**Work task**: Would you return every entry below exactly as written, without its images?

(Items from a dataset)
────────

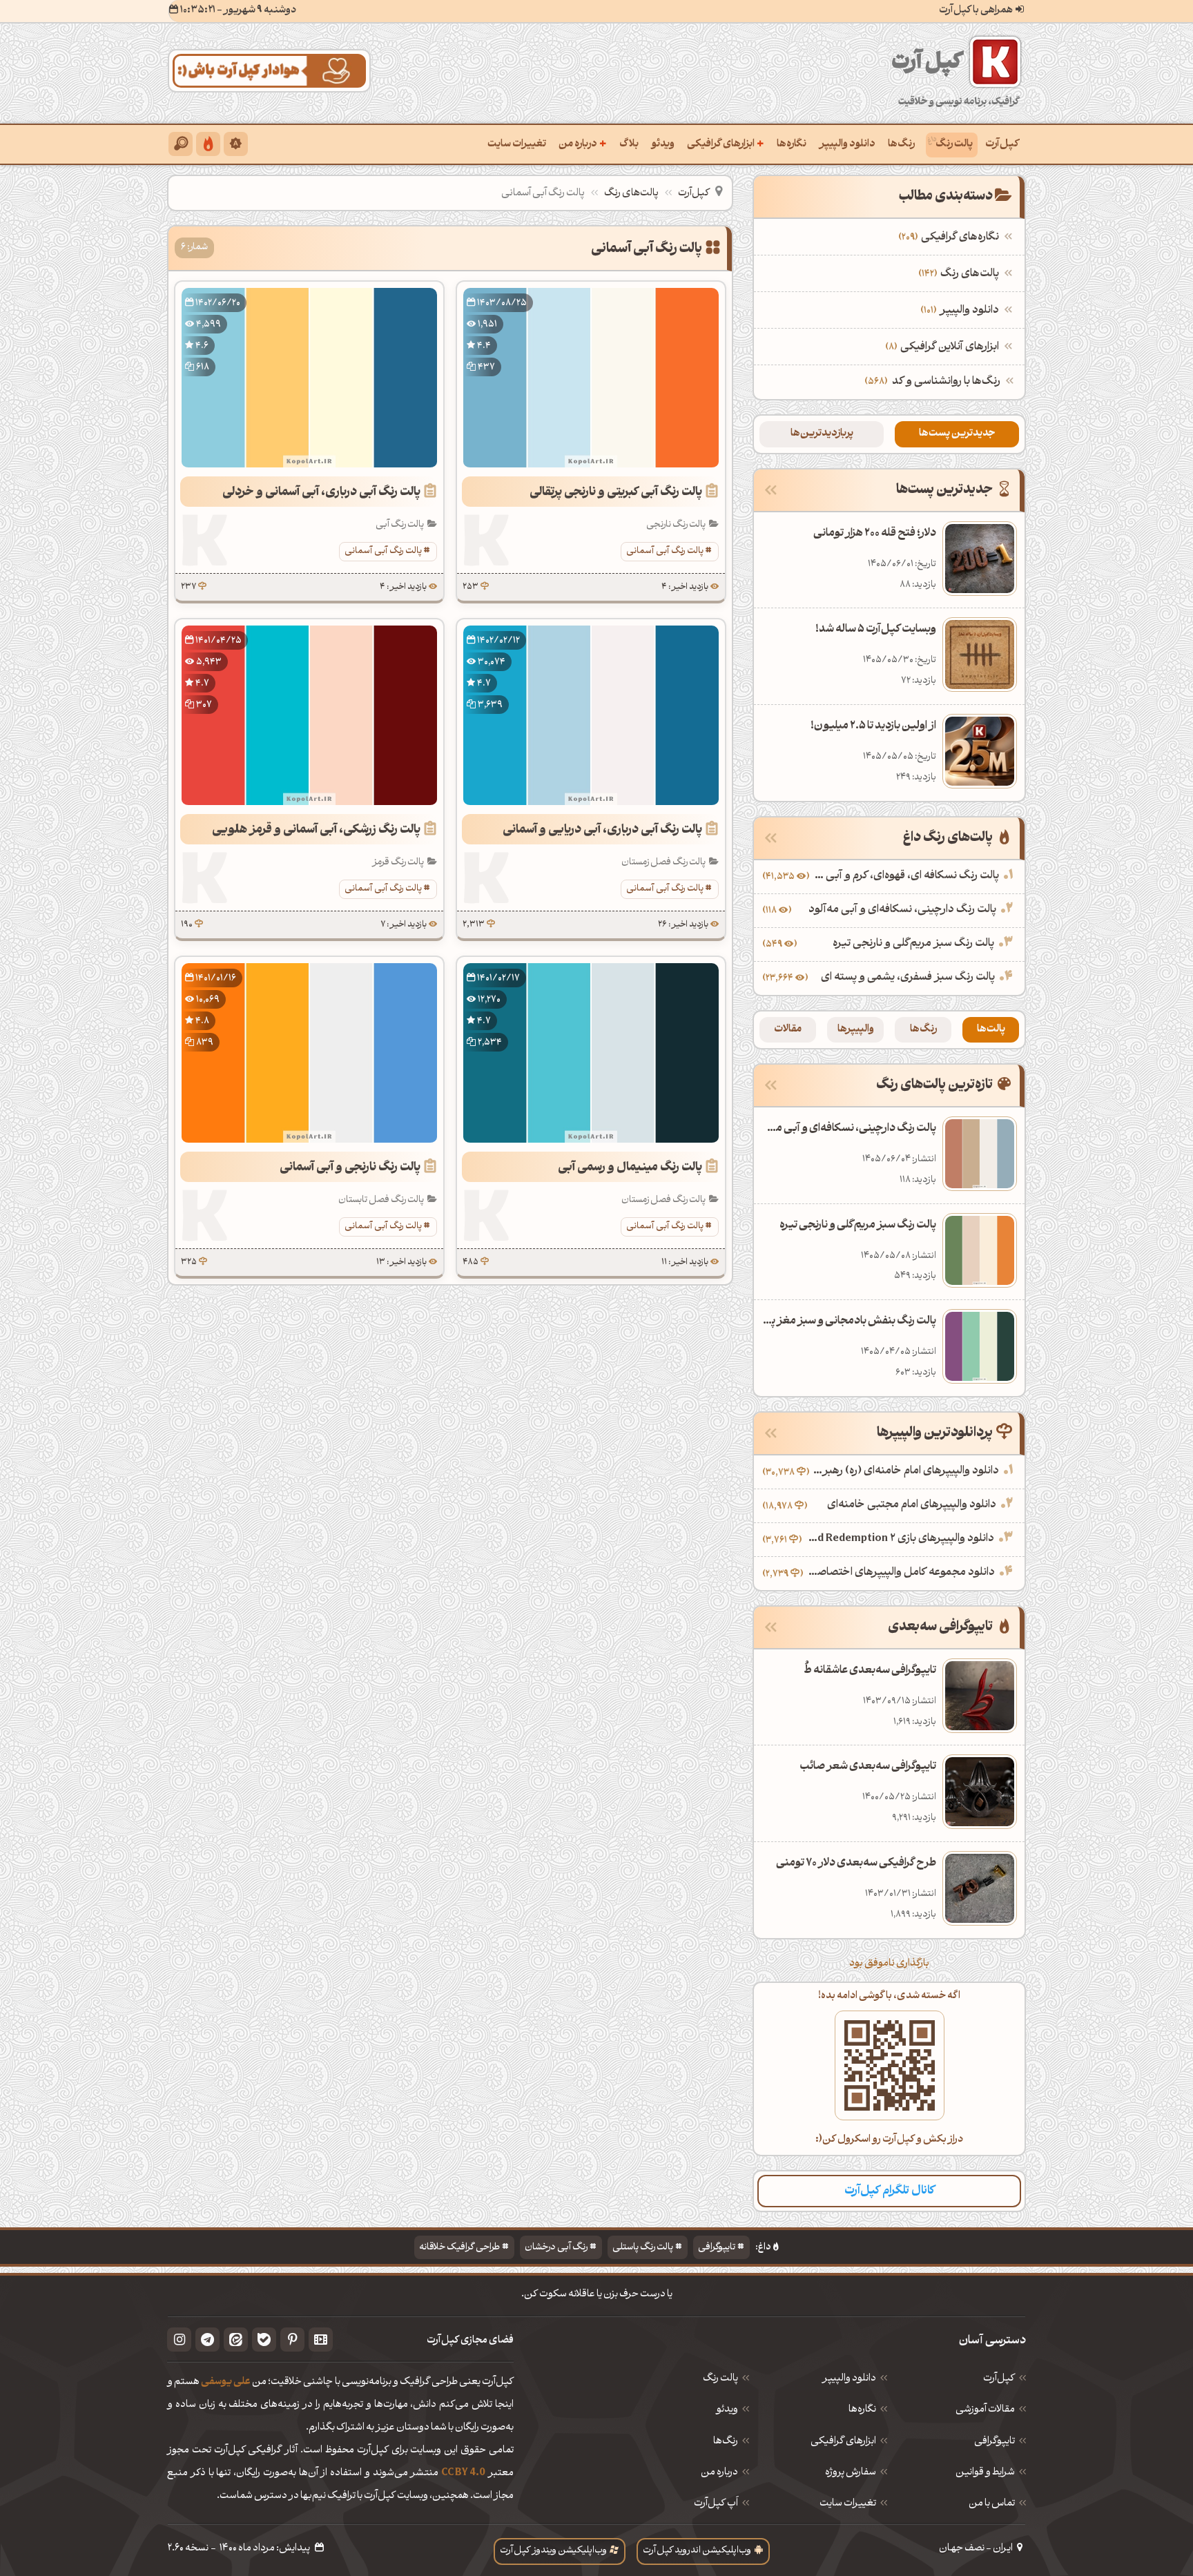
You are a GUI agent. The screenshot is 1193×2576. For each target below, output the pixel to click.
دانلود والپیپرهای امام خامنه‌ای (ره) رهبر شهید (906, 1471)
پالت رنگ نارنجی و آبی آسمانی (350, 1168)
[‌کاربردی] (208, 144)
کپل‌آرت (1002, 144)
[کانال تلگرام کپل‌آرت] (207, 2339)
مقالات (788, 1029)
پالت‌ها (991, 1029)
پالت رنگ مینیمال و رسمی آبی (630, 1168)
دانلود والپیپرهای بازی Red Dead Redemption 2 (899, 1539)
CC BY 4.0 (463, 2473)
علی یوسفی (226, 2382)
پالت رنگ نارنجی (676, 525)
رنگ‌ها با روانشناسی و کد (946, 381)
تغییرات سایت (516, 144)
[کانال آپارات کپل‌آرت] (321, 2339)
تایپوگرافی (716, 2248)
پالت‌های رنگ (631, 193)
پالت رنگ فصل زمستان (663, 863)
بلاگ (629, 144)
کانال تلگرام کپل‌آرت (889, 2191)
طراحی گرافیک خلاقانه (459, 2248)
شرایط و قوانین (985, 2473)
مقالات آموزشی (985, 2410)
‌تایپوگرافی (994, 2442)
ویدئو (663, 144)
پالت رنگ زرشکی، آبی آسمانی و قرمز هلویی (316, 830)
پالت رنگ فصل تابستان (381, 1200)
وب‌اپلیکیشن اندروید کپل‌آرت (697, 2551)
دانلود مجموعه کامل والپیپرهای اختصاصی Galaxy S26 (900, 1572)
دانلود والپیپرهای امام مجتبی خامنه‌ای (911, 1505)
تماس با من (992, 2504)
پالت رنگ (954, 144)
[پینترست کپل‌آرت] (292, 2339)
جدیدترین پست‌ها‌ (957, 434)
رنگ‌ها (901, 144)
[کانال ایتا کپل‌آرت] (236, 2339)
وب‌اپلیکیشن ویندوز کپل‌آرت (553, 2551)
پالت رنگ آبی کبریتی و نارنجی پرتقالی (616, 493)
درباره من (583, 143)
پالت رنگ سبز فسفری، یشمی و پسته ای (908, 977)
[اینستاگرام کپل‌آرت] (179, 2339)
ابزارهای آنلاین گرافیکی (944, 347)
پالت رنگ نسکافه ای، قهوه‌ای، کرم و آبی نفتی (906, 876)
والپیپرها (855, 1029)
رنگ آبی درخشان (556, 2248)
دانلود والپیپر (847, 144)
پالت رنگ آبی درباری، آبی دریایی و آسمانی (602, 830)
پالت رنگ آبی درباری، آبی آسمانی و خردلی (321, 493)
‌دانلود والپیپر (961, 310)
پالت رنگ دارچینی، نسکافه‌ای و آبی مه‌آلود (902, 910)
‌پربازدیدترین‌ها (822, 434)
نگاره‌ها (791, 144)
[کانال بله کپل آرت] (264, 2339)
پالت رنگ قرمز (398, 863)
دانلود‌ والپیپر (849, 2379)
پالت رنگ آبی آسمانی (665, 551)
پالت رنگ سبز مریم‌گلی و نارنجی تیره (913, 943)
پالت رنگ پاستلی (642, 2248)
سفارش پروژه (850, 2473)
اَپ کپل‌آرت (716, 2504)
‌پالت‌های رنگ (960, 274)
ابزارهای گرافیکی (725, 143)
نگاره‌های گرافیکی (950, 237)
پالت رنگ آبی (400, 525)
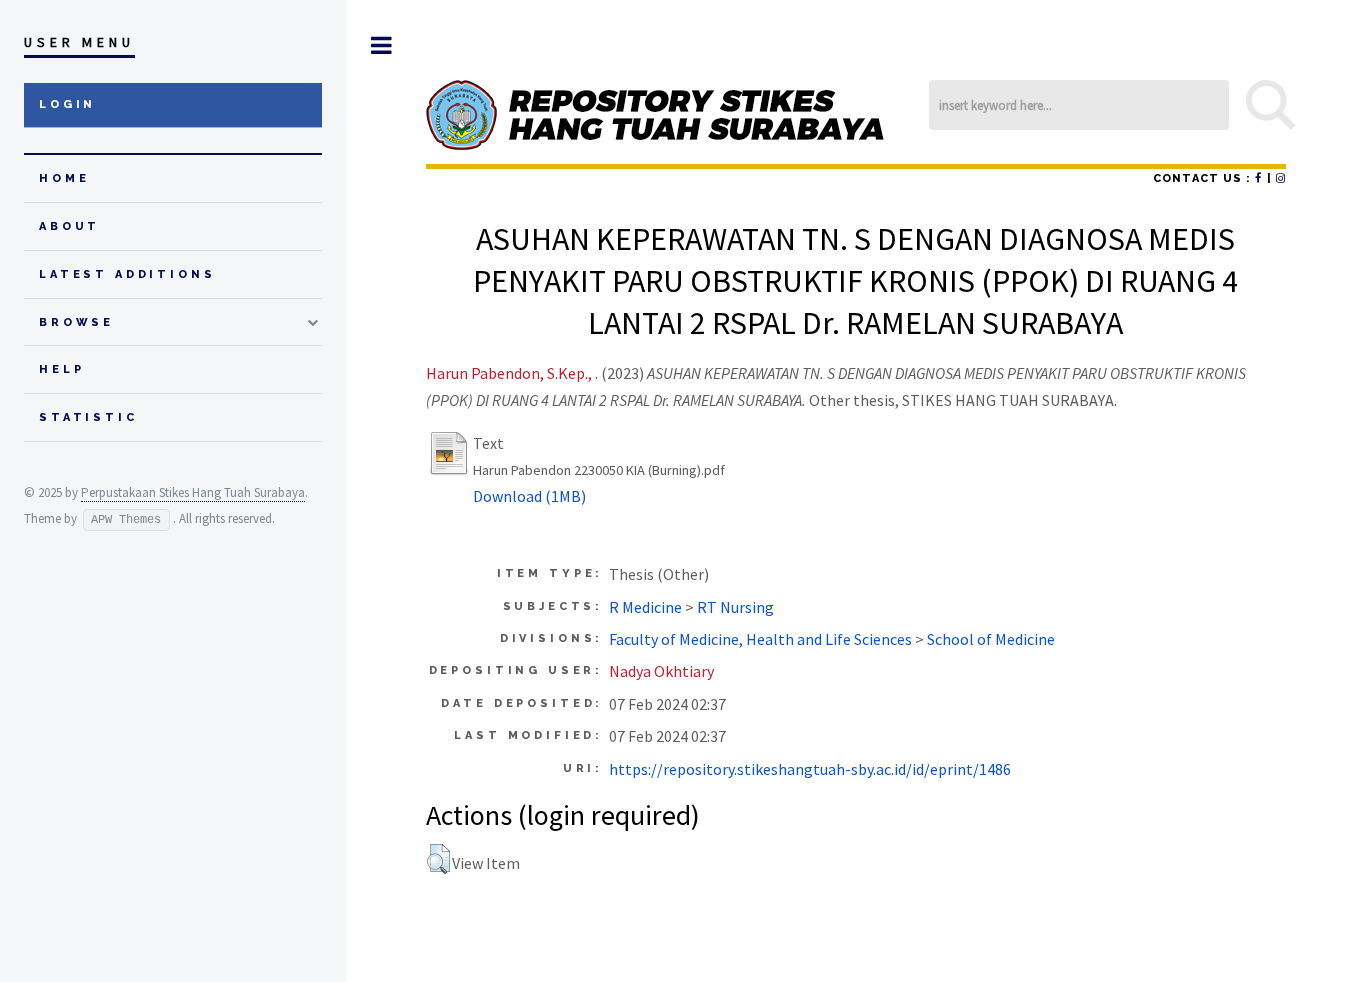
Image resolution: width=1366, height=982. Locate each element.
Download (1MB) (529, 496)
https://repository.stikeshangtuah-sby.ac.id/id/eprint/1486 (810, 769)
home (64, 178)
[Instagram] (1281, 178)
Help (61, 369)
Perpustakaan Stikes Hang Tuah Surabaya (193, 492)
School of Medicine (991, 639)
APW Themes (126, 520)
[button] (438, 859)
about (69, 226)
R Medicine (645, 607)
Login (67, 104)
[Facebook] (1258, 178)
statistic (88, 417)
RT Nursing (735, 607)
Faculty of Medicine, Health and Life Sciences (760, 639)
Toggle (382, 45)
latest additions (127, 274)
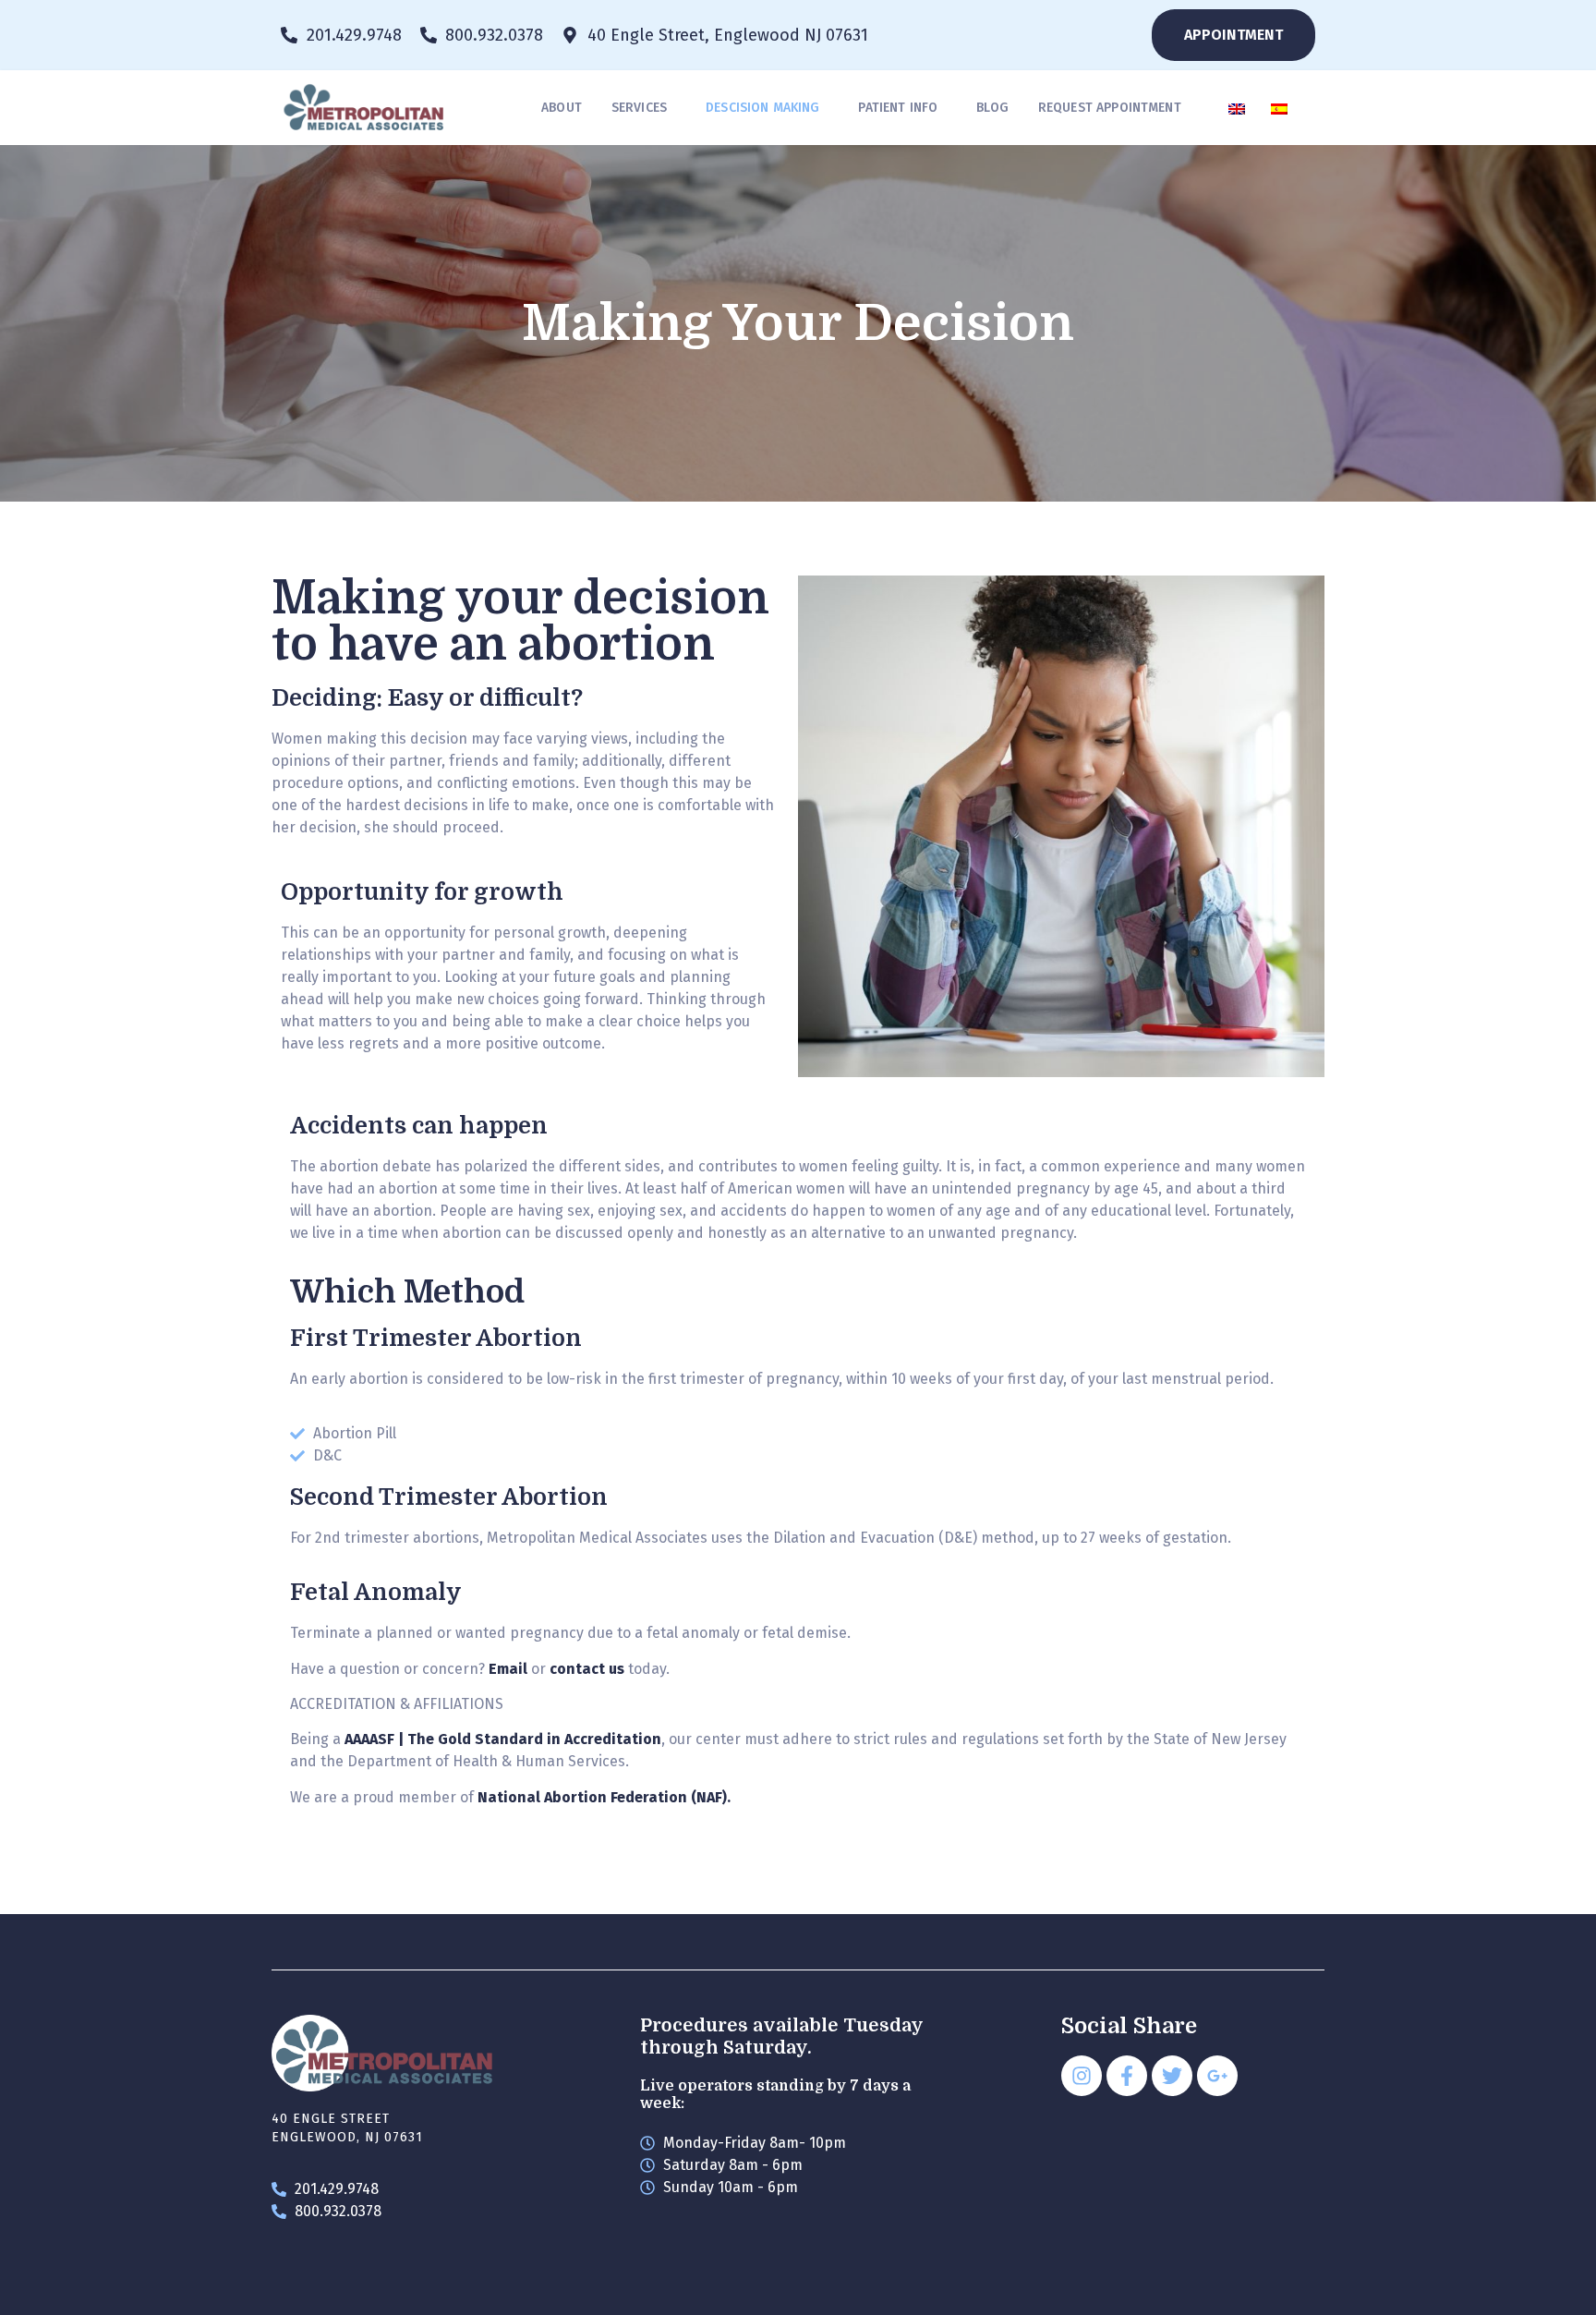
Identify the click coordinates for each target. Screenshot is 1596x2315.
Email (508, 1669)
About (561, 107)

────────

**Answer space**:
You are a GUI agent. The screenshot is 1193×2576. For each target below, output the pixel to click.
دانلود والپیپرهای امام خامنه‌ای (ره) رهبر شهید (906, 1471)
پالت رنگ نارنجی و آبی آسمانی (350, 1168)
[‌کاربردی] (208, 144)
کپل‌آرت (1002, 144)
[کانال تلگرام کپل‌آرت] (207, 2339)
مقالات (788, 1029)
پالت‌ها (991, 1029)
پالت رنگ مینیمال و رسمی آبی (630, 1168)
دانلود والپیپرهای بازی Red Dead Redemption 2 (899, 1539)
CC BY 4.0 (463, 2473)
علی یوسفی (226, 2382)
پالت رنگ نارنجی (676, 525)
رنگ‌ها با روانشناسی و کد (946, 381)
تغییرات سایت (516, 144)
[کانال آپارات کپل‌آرت] (321, 2339)
تایپوگرافی (716, 2248)
پالت‌های رنگ (631, 193)
پالت رنگ فصل زمستان (663, 863)
بلاگ (629, 144)
کانال تلگرام کپل‌آرت (889, 2191)
طراحی گرافیک خلاقانه (459, 2248)
شرایط و قوانین (985, 2473)
مقالات آموزشی (985, 2410)
‌تایپوگرافی (994, 2442)
ویدئو (663, 144)
پالت رنگ زرشکی، آبی آسمانی و قرمز هلویی (316, 830)
پالت رنگ فصل تابستان (381, 1200)
وب‌اپلیکیشن اندروید کپل‌آرت (697, 2551)
دانلود مجموعه کامل والپیپرهای اختصاصی Galaxy S26 (900, 1572)
دانلود والپیپرهای امام مجتبی خامنه‌ای (911, 1505)
تماس با من (992, 2504)
پالت رنگ (954, 144)
[پینترست کپل‌آرت] (292, 2339)
جدیدترین پست‌ها‌ (957, 434)
رنگ‌ها (901, 144)
[کانال ایتا کپل‌آرت] (236, 2339)
وب‌اپلیکیشن ویندوز کپل‌آرت (553, 2551)
پالت رنگ آبی کبریتی و نارنجی پرتقالی (616, 493)
درباره من (583, 143)
پالت رنگ سبز فسفری، یشمی و پسته ای (908, 977)
[اینستاگرام کپل‌آرت] (179, 2339)
ابزارهای آنلاین گرافیکی (944, 347)
پالت رنگ نسکافه ای، قهوه‌ای، کرم و آبی نفتی (906, 876)
والپیپرها (855, 1029)
رنگ آبی درخشان (556, 2248)
دانلود والپیپر (847, 144)
پالت رنگ آبی درباری، آبی دریایی و آسمانی (602, 830)
پالت رنگ آبی درباری، آبی آسمانی و خردلی (321, 493)
‌دانلود والپیپر (961, 310)
پالت رنگ دارچینی، نسکافه‌ای و آبی مه‌آلود (902, 910)
‌پربازدیدترین‌ها (822, 434)
نگاره‌ها (791, 144)
[کانال بله کپل آرت] (264, 2339)
پالت رنگ قرمز (398, 863)
دانلود‌ والپیپر (849, 2379)
پالت رنگ آبی آسمانی (665, 551)
پالت رنگ سبز مریم‌گلی و نارنجی تیره (913, 943)
پالت رنگ پاستلی (642, 2248)
سفارش پروژه (850, 2473)
اَپ کپل‌آرت (716, 2504)
‌پالت‌های رنگ (960, 274)
ابزارهای گرافیکی (725, 143)
نگاره‌های گرافیکی (950, 237)
پالت رنگ آبی (400, 525)
Image resolution: width=1366, height=982. Locate each element.
Download (1MB) (529, 496)
https://repository.stikeshangtuah-sby.ac.id/id/eprint/1486 (810, 769)
home (64, 178)
[Instagram] (1281, 178)
Help (61, 369)
Perpustakaan Stikes Hang Tuah Surabaya (193, 492)
School of Medicine (991, 639)
APW Themes (126, 520)
[button] (438, 859)
about (69, 226)
R Medicine (645, 607)
Login (67, 104)
[Facebook] (1258, 178)
statistic (88, 417)
RT Nursing (735, 607)
Faculty of Medicine, Health and Life Sciences (760, 639)
Toggle (382, 45)
latest additions (127, 274)
Identify the click coordinates for each target. Screenshot is 1596x2315.
Email (508, 1669)
About (561, 107)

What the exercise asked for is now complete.